High Ground is quite confronting and violent at times, with a high body count. But the violence is never gratuitous, it serves a bigger purpose here.

The title itself has a nice double meaning – the high ground gives a sniper the tactical advantage where he can control the ground below him, but it also refers to having the high moral ground when tackling a controversial issue.

The characters are morally complex and flawed. Baker delivers a sympathetic performance as the cynical and taciturn Travis, who is the film’s moral compass. Newcomer Nayinggul is good as the conflicted Gutjuk and, despite never having acted before, has a natural screen presence. Muley is one-dimensional as the villainous Eddy, who previously served alongside Travis during the war. Thompson lends authority to his performance as Moran, a representative of the corrupt colonial powers. Aaron Pederson is cast against type as Walter, a mixed-race tracker, and while he brings a characteristic intensity to his performance he is largely wasted. Likewise, Corr is wasted in a small and thankless role.

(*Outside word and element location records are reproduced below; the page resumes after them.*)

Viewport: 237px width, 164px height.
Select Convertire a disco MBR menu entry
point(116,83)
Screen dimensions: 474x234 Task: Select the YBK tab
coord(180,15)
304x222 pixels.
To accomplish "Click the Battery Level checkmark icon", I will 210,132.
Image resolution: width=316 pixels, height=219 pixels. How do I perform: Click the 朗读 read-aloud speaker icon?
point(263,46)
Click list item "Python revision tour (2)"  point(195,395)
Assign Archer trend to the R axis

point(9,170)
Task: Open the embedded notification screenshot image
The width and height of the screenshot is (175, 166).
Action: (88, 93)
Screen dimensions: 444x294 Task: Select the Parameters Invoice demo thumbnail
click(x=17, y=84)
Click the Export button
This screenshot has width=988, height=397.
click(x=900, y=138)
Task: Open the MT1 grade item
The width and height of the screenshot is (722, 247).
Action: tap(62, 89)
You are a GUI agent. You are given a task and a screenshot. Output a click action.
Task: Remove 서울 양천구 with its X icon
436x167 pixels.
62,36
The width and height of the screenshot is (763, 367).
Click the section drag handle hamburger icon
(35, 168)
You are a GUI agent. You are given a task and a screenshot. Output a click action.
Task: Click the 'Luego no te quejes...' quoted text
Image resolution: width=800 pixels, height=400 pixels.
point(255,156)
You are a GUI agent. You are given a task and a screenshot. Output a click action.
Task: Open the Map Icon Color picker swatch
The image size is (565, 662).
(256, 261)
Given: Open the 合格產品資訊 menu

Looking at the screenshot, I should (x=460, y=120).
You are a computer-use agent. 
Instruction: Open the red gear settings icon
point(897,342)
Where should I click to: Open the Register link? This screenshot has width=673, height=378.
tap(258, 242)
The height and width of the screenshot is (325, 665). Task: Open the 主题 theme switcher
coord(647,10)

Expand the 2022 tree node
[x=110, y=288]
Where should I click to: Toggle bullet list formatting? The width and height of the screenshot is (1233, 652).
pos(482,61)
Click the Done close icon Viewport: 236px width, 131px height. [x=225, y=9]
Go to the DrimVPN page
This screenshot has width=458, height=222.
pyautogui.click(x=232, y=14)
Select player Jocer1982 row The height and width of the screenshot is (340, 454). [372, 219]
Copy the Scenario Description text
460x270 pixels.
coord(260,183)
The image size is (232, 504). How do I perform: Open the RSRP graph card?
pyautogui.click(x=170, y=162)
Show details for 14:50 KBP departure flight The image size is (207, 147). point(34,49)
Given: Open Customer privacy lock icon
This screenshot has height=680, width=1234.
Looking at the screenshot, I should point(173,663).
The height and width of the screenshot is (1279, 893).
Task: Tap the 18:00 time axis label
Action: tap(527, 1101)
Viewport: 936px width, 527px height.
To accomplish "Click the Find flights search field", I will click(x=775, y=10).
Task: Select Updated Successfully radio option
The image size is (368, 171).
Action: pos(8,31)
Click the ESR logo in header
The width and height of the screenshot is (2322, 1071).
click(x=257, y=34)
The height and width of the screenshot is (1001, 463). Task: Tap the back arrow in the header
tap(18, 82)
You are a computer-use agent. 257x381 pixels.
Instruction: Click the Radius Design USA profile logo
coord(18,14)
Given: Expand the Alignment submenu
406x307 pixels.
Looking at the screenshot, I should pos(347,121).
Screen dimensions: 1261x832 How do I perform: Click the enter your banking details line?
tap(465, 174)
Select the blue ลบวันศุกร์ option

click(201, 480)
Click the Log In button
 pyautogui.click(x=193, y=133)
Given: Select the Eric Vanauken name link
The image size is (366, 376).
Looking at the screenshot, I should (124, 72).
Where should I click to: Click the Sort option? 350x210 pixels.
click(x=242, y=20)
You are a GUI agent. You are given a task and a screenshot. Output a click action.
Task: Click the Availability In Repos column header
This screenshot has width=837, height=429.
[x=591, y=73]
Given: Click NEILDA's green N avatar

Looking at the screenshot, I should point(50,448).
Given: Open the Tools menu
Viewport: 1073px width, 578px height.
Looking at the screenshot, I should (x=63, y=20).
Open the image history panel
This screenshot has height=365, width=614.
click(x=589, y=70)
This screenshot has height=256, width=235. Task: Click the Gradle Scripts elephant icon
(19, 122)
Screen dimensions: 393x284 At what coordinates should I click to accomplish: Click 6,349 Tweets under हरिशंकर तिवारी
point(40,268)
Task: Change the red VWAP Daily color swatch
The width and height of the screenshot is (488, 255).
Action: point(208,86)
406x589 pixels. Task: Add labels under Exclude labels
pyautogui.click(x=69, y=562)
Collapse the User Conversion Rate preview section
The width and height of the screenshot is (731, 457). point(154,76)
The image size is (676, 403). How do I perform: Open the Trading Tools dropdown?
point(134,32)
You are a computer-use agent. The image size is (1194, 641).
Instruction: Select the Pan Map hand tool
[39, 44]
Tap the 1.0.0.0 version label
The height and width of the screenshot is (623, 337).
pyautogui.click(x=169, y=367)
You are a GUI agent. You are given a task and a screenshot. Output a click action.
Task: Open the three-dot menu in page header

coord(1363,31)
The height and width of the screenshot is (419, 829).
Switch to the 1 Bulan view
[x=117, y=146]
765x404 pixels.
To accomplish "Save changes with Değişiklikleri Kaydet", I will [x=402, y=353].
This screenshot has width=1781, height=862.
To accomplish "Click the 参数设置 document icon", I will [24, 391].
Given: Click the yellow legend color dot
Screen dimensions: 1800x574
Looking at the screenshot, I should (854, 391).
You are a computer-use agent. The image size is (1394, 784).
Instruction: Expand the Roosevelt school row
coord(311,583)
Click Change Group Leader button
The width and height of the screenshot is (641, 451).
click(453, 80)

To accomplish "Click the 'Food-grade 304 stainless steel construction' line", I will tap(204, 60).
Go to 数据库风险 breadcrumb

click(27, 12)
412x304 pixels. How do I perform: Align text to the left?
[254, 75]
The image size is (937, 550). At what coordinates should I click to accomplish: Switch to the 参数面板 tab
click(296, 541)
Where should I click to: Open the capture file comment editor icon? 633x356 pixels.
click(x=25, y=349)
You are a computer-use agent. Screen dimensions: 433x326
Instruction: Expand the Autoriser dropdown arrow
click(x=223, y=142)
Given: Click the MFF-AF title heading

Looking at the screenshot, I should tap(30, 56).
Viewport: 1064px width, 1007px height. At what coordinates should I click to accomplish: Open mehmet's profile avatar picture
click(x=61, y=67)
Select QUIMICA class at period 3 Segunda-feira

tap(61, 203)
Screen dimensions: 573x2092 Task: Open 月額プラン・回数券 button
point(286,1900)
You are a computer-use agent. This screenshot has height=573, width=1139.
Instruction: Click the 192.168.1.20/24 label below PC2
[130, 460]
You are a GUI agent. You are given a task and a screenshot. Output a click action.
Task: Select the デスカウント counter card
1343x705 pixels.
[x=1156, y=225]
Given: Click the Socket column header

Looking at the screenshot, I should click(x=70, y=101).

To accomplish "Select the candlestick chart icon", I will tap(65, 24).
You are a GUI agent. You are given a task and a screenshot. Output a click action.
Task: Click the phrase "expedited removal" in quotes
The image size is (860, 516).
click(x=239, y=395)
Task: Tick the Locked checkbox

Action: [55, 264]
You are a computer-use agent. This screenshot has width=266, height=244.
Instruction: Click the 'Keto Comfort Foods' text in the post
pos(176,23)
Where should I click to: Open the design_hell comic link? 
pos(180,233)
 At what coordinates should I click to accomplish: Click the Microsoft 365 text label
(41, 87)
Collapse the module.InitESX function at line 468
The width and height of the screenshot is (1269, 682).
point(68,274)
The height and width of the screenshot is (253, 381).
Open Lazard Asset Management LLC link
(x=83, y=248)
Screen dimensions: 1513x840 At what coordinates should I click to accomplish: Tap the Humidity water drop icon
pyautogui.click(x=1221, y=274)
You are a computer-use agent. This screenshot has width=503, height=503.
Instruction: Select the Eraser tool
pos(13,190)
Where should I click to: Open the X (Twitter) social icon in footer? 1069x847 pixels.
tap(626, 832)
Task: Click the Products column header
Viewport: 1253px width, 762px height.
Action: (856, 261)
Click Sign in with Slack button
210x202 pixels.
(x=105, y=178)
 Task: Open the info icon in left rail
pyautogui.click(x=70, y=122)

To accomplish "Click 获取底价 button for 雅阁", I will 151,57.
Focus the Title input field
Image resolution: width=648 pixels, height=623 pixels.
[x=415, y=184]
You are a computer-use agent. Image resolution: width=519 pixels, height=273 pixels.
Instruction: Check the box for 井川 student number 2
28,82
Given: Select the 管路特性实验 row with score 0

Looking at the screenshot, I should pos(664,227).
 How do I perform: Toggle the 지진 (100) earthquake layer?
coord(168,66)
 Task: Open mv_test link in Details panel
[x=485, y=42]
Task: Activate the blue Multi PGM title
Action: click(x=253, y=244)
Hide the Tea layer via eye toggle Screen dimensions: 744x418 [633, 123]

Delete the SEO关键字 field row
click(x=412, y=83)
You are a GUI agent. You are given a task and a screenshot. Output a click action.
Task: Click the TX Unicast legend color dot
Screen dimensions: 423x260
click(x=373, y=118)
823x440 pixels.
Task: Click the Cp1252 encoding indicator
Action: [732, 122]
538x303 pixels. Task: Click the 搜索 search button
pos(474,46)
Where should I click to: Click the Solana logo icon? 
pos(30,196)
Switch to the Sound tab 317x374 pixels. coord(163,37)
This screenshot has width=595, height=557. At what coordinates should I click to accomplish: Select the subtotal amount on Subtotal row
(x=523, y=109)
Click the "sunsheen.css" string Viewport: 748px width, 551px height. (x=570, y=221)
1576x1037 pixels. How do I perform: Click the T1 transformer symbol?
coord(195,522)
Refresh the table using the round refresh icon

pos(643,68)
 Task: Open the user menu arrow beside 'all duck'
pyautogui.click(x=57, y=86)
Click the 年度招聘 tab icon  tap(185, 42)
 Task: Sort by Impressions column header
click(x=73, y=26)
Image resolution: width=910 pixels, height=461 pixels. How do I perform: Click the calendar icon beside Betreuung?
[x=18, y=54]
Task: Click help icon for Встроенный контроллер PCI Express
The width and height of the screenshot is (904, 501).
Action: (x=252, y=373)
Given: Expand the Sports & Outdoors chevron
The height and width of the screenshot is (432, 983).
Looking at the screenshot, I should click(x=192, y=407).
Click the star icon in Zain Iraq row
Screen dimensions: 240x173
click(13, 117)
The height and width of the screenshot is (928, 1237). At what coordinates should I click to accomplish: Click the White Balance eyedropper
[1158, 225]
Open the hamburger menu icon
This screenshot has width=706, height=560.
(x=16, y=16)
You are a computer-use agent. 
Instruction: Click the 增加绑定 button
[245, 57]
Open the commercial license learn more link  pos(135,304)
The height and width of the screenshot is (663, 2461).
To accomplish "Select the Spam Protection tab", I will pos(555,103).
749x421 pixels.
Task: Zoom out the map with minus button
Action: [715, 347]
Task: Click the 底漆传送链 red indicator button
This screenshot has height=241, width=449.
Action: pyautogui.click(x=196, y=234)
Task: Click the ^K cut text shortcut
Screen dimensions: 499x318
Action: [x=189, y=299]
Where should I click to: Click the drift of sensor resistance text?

High Ground is a handsomely mounted and visually stunning production. It has been filmed on location in Kakadu, and ravishingly shot in widescreen by cinematographer Andrew Commis (The Rocket, etc,) who captures the spectacular scenery of the outback setting. There are also some spectacular drone shots that provide us with a perspective of the broad open spaces of the outback. The natural beauty of the settings contrasts harshly with the brutality and ugliness of the story. And there is very little use of music in the film, but rather Johnson uses a soundscape comprised of natural sounds, which is effective in creating an atmosphere of foreboding.